La questione è da risolvere in chiave totalmente politica, perché coinvolge Fisco, pensioni, giovani, scuola, competitività, fuga dei cervelli, demografia. Richiede un incontro a 3, col Governo a capotavola perché si deve muovere la leva fiscale. Occorre però star attenti a non fare passi indietro, verso utopie del tipo salario variabile indipendente. Sono passati 50 anni dai tempi del crudo inseguimento prezzi-salari, evocata recentemente con preoccupazione dal Governatore di Bankitalia. Visco, in verità, è sembrato sperare ancora in una inflazione sotto controllo, indicando una preferenza per la discutibile politica dei bonus tampone, adottata dalle imprese in Germania, erogando consistenti una tantum per aspettare la caduta inflattiva. Ma da noi, l’inflazione si è già mangiata i miliardi degli interventi di emergenza a spese del debito. La via migliore resta quella dei rinnovi contrattuali, chiesti dai sindacati, e/o dal taglio netto del cuneo fiscale (45,6% del costo del lavoro, contro media Ocse del 34%) che chiedono gli industriali. Si parla di una prima tranche. In un’economia di mercato, ci sarebbero però in questa materia soprattutto due indicatori da valorizzare: l’andamento del Pil e quello della produttività. Ma sono esiti che dipendono da un’infinità di andamenti interni, e oggi ancor più internazionali: efficienza e dimensioni del capitale impiegato, qualità dei servizi pubblici, costo del denaro, funzionamento del mercato, dimensioni d’impresa, concorrenza, innovazione, stabilità delle regole. Sono proprio i problemi su cui da decenni è impantanata l’economia italiana: se dipende da questo un salario più equo e più attrattivo, campa cavallo.

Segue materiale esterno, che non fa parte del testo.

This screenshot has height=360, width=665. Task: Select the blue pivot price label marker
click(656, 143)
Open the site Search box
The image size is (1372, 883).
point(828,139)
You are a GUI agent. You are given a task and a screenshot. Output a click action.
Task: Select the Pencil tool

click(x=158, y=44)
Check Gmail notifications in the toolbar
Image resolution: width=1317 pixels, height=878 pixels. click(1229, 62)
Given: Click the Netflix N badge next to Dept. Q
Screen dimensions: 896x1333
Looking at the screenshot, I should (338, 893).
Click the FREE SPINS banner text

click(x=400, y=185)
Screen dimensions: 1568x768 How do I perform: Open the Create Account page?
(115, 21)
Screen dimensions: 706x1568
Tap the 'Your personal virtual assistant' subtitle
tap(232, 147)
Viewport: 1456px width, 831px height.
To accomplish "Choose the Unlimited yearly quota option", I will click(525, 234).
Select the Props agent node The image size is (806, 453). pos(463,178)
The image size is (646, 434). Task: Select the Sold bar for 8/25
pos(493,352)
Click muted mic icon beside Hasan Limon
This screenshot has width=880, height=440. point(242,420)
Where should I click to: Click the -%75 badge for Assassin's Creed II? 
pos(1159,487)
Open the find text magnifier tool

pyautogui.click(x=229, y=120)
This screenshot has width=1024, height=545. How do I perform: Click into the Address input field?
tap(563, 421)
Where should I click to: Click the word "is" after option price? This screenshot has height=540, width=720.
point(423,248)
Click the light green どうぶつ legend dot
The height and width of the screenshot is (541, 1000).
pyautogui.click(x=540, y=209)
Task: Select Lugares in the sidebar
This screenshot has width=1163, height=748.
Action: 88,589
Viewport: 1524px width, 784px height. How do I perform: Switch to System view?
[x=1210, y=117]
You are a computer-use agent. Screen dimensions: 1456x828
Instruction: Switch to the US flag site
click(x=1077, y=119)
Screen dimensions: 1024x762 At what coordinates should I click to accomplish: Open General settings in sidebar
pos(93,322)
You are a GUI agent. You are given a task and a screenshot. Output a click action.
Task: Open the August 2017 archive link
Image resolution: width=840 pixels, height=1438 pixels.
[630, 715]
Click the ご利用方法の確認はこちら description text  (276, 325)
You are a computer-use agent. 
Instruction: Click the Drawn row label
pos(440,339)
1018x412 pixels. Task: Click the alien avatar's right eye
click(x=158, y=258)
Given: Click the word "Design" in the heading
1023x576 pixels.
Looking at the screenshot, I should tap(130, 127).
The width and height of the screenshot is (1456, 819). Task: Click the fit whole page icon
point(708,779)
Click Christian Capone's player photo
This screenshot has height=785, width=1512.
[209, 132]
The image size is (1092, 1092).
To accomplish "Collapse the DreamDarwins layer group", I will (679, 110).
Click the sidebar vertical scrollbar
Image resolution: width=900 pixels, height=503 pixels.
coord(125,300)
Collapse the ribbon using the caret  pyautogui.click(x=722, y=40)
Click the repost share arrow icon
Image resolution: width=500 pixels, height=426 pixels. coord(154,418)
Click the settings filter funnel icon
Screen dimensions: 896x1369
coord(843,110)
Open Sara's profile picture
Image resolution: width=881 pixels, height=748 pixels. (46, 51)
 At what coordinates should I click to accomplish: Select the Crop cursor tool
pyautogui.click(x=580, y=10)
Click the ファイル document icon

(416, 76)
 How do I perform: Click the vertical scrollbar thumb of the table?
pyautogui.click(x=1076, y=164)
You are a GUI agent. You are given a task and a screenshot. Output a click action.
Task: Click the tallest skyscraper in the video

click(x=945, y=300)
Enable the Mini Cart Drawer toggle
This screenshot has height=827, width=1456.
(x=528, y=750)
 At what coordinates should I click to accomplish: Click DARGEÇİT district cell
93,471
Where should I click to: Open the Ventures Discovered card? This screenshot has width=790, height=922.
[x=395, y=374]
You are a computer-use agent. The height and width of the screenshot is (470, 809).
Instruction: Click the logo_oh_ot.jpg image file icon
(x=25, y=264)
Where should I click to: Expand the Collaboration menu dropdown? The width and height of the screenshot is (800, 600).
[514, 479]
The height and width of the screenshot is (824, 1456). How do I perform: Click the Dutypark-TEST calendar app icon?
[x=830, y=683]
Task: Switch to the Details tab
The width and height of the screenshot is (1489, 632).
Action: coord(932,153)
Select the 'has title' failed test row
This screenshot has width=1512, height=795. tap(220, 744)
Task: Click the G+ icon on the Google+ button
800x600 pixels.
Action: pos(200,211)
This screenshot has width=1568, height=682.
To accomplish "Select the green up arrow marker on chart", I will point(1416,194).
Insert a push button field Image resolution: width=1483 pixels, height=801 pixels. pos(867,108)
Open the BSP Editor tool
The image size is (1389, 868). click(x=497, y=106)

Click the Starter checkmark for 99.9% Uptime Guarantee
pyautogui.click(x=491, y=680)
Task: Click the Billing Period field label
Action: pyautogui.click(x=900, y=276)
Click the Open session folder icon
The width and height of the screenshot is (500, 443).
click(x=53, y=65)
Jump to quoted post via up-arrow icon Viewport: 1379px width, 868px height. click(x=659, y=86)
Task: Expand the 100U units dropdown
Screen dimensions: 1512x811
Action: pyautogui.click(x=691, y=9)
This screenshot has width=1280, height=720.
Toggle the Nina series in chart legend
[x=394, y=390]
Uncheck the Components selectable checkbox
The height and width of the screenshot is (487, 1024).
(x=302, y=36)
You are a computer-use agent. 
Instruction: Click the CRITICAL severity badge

Ma c’è un fatto nuovo. Questi temi e tanti altri dipendono dal grande libro del Pnrr e dagli investimenti correlati. È la nostra ultima spiaggia. Quando è arrivato l’aiuto europeo, abbiamo esultato, poi è cominciato il balletto dei distinguo, e i falsi casi dei balneari e del catasto non sono affatto risolti. Dunque, anche un problema sistemico come quello dei salari dipende da quella non piccola cosa che è la serietà della classe politica. E dalla disponibilità degli elettori, beninteso, a distinguere tra le patacche procura voti e la capacità di pensare davvero al futuro del Paese.